Mind the Gap Between Spatial Reasoning and Acting! Step-by-Step Evaluation of Agents With Spatial-Gym
Lars Benedikt Kaesberg, Tianyu Yang, Niklas Bauer, Terry Ruas, Jan Philip Wahle, Bela Gipp

TL;DR
Spatial-Gym is a new environment for evaluating spatial reasoning in agents through step-by-step pathfinding tasks, revealing current model limitations and guiding future improvements.
Contribution
Introduces Spatial-Gym, a sequential decision environment for spatial reasoning, and provides a comprehensive evaluation of models versus humans in this setting.
Findings
Models perform significantly worse than humans on spatial tasks.
Step-by-step reasoning improves weaker models but hinders stronger ones.

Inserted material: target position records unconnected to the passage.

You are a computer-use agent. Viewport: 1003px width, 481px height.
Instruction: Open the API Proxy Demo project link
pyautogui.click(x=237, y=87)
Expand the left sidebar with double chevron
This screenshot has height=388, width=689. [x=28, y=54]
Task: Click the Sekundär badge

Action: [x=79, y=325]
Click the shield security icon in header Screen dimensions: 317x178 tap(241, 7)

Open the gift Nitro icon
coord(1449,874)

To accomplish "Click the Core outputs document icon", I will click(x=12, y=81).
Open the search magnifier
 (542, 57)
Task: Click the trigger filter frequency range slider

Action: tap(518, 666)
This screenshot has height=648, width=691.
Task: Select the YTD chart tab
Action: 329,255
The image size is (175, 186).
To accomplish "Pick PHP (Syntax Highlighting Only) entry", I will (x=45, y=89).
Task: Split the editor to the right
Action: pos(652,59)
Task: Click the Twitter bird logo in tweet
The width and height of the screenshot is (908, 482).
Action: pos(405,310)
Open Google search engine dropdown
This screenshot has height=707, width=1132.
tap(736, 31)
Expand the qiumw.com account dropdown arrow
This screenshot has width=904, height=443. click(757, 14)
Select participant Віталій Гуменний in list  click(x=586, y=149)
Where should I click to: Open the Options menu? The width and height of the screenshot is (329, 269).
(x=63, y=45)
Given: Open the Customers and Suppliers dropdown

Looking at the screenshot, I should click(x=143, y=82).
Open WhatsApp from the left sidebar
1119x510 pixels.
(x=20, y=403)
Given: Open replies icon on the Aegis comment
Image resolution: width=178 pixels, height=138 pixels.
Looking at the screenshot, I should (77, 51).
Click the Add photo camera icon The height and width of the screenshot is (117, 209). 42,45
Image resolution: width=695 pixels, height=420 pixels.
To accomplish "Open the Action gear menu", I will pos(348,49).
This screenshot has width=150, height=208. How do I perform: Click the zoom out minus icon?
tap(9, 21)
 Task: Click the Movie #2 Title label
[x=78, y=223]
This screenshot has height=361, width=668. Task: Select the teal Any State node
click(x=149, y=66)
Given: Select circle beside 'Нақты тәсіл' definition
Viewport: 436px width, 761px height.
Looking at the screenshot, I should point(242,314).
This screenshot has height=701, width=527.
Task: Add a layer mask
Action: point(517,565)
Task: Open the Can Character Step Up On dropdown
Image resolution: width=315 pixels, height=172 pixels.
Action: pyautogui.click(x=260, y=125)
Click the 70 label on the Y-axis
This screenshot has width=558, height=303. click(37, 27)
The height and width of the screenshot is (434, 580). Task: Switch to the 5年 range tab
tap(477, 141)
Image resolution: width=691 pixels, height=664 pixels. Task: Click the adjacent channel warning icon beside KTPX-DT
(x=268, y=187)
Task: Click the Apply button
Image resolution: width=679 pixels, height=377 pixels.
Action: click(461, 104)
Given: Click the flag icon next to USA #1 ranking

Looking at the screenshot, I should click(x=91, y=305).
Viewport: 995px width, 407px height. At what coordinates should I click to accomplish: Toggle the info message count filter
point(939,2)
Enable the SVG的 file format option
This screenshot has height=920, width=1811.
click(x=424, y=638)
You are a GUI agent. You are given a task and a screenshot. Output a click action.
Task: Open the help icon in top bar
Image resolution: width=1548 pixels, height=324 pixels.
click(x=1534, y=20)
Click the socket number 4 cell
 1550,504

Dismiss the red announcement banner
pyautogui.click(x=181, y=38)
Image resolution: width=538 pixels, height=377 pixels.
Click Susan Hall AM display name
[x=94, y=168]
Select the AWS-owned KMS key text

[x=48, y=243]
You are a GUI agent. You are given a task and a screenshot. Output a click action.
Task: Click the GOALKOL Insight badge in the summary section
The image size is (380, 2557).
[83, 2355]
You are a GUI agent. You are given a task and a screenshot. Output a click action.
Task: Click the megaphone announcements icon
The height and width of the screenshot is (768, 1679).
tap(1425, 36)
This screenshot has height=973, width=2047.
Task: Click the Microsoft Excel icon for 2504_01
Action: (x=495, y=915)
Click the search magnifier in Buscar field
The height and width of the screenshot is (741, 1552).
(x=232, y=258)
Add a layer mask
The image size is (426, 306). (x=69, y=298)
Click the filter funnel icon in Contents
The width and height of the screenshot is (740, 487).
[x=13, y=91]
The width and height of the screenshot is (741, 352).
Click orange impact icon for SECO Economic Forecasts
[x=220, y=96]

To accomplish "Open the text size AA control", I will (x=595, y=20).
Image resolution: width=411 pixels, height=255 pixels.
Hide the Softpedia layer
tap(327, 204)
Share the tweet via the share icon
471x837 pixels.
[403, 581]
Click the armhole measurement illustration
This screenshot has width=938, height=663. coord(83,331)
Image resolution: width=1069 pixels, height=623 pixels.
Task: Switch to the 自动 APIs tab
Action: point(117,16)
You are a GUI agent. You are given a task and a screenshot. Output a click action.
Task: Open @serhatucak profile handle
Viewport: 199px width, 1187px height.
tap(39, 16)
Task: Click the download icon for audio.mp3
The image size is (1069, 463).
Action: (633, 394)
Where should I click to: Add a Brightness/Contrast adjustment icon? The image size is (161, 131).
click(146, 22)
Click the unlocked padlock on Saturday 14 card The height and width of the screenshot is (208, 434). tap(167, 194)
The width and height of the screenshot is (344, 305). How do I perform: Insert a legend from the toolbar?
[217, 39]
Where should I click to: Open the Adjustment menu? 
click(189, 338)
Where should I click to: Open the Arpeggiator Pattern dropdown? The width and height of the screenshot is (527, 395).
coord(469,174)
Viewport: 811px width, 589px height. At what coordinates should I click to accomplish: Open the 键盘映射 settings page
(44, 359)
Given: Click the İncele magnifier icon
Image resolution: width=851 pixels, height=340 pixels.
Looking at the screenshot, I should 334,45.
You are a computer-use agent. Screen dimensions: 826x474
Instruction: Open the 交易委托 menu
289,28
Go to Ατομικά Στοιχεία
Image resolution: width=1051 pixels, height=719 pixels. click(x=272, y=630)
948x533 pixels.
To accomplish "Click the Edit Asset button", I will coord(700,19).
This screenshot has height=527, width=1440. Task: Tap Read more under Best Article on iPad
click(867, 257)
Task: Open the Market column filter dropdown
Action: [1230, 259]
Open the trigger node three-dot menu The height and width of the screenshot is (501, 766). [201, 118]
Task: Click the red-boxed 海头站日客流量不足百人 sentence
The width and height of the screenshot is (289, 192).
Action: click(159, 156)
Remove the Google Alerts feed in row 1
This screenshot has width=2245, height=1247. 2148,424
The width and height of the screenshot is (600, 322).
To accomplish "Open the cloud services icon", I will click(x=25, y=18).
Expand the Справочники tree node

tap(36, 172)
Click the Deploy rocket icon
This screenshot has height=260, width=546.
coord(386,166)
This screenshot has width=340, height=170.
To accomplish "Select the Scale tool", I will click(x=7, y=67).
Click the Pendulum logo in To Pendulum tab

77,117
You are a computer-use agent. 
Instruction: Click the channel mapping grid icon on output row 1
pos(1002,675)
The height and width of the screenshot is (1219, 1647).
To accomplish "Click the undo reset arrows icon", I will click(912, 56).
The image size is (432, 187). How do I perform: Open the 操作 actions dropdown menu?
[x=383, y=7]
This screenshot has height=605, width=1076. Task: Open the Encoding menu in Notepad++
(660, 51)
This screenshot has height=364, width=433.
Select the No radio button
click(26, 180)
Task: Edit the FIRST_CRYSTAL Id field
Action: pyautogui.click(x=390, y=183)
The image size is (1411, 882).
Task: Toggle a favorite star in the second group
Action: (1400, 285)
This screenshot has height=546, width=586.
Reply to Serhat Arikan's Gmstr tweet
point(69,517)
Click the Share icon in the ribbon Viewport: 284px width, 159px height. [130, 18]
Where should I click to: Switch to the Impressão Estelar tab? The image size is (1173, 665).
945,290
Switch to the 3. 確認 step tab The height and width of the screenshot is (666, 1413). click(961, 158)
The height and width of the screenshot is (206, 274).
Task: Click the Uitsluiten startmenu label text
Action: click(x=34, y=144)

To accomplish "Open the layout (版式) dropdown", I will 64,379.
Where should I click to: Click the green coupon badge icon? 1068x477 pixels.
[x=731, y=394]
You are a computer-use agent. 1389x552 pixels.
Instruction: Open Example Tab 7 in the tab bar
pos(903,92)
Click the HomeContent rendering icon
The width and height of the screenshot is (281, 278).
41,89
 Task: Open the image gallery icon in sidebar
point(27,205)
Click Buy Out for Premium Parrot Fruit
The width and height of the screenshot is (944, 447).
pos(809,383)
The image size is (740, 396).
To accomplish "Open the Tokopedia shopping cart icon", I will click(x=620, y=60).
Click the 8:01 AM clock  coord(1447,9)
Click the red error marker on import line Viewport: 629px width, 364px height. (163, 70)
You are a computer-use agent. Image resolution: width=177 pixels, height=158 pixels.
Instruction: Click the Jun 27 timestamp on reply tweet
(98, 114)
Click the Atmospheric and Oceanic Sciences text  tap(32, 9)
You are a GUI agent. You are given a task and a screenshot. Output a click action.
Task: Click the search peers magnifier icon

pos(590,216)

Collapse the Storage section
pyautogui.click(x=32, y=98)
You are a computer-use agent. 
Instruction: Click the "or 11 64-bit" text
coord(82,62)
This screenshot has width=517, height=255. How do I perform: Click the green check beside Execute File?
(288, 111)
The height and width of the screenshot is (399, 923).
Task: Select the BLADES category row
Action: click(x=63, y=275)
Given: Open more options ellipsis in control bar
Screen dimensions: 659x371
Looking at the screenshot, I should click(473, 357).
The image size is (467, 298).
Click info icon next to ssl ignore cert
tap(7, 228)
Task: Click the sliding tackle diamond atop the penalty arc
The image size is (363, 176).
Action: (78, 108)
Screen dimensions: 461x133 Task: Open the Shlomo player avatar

Vision-based inputs drastically reduce model success rates.
Abstract
Spatial reasoning is central to navigation and robotics, yet measuring model capabilities on these tasks remains difficult. Existing benchmarks evaluate models in a one-shot setting, requiring full solution generation in a single response, unlike humans, who work in interactive environments step-by-step. We introduce Spatial-Gym, a Gymnasium environment that isolates spatial constraint reasoning by testing pathfinding in 2D-grid puzzles as a sequential decision task with optional backtracking. We evaluate eight models in three settings (one-shot, step-by-step, step-by-step with backtracking) against human, random, and A* baselines on 500 episodes. The best model, GPT-OSS 120B, achieves a solve rate of 16.0%, 82 points below the human baseline (98.0%). Step-by-step format helps weaker models (up to +5.4%) by removing formatting errors, but hurts stronger models (up to 5.6%) by…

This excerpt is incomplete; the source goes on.